Records from a dataset:
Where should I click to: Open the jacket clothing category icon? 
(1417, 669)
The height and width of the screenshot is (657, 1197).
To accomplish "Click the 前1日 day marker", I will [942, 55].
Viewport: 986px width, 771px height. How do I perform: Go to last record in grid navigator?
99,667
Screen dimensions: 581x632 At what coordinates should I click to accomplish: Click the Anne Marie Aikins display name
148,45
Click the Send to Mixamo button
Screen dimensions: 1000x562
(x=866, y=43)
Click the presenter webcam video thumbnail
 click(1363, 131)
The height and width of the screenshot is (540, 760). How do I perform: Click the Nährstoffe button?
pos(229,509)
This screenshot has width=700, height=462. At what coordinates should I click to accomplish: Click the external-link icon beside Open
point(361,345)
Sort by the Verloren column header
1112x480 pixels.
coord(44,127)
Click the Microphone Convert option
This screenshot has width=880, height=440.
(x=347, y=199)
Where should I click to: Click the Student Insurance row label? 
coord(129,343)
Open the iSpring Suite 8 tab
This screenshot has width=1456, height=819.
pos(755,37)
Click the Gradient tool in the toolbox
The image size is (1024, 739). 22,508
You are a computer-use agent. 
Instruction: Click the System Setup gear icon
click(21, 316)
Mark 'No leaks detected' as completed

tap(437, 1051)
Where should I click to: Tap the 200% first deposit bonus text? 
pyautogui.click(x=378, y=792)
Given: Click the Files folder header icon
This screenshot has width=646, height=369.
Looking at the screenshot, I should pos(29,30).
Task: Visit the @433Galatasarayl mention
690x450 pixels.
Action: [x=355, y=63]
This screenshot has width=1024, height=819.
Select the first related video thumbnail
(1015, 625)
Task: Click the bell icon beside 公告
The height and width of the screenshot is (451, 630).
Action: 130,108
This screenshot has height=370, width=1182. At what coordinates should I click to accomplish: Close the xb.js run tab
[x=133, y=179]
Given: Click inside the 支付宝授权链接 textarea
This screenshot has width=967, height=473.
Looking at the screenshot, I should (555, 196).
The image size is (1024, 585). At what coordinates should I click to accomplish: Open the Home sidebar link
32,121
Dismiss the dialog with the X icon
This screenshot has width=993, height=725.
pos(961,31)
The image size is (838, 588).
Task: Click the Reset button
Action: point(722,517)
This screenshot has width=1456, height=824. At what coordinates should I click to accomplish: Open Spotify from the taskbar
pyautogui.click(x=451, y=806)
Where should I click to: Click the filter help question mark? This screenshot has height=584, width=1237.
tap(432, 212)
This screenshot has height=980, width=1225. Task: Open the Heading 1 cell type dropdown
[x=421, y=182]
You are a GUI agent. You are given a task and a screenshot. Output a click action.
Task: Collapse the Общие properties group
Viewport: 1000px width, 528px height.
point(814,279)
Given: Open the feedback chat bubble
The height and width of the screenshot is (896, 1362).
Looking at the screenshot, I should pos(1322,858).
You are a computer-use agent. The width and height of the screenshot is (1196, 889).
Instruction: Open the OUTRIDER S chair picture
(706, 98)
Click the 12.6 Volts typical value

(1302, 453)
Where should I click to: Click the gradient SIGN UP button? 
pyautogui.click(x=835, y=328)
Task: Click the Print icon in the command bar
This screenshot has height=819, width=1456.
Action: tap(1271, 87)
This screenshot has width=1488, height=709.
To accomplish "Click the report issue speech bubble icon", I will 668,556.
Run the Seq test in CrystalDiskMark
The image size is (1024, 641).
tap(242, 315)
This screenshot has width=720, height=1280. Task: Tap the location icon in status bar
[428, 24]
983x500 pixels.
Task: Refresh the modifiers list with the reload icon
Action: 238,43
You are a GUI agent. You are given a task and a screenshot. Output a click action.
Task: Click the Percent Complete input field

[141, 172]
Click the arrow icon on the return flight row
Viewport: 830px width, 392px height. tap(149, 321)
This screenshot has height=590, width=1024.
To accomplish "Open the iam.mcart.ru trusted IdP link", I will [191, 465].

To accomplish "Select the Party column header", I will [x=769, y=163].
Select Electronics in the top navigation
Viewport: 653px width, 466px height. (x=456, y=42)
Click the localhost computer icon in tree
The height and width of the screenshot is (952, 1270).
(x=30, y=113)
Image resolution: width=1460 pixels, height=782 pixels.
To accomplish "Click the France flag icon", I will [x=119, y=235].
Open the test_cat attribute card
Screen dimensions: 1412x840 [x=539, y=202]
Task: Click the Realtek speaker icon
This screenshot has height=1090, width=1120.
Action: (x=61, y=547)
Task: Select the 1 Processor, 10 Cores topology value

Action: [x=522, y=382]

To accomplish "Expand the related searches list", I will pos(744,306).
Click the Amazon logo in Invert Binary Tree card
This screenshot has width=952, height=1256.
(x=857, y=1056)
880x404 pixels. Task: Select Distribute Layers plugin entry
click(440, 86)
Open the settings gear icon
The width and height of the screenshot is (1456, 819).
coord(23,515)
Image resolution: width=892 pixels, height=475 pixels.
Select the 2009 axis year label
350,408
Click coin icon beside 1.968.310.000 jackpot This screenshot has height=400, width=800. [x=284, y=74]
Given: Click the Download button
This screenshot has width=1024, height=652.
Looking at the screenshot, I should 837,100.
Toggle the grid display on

Exercise instructions: Check every line above for the word "agent" and copy those that have it.

Expected answer:
You are a computer-use agent. 
You are a GUI agent. You are given a task and a screenshot. Output a click action.
You are a computer-use agent. The width and height of the screenshot is (1196, 889).
You are a GUI agent. You are given a task and a screenshot. Output a click action.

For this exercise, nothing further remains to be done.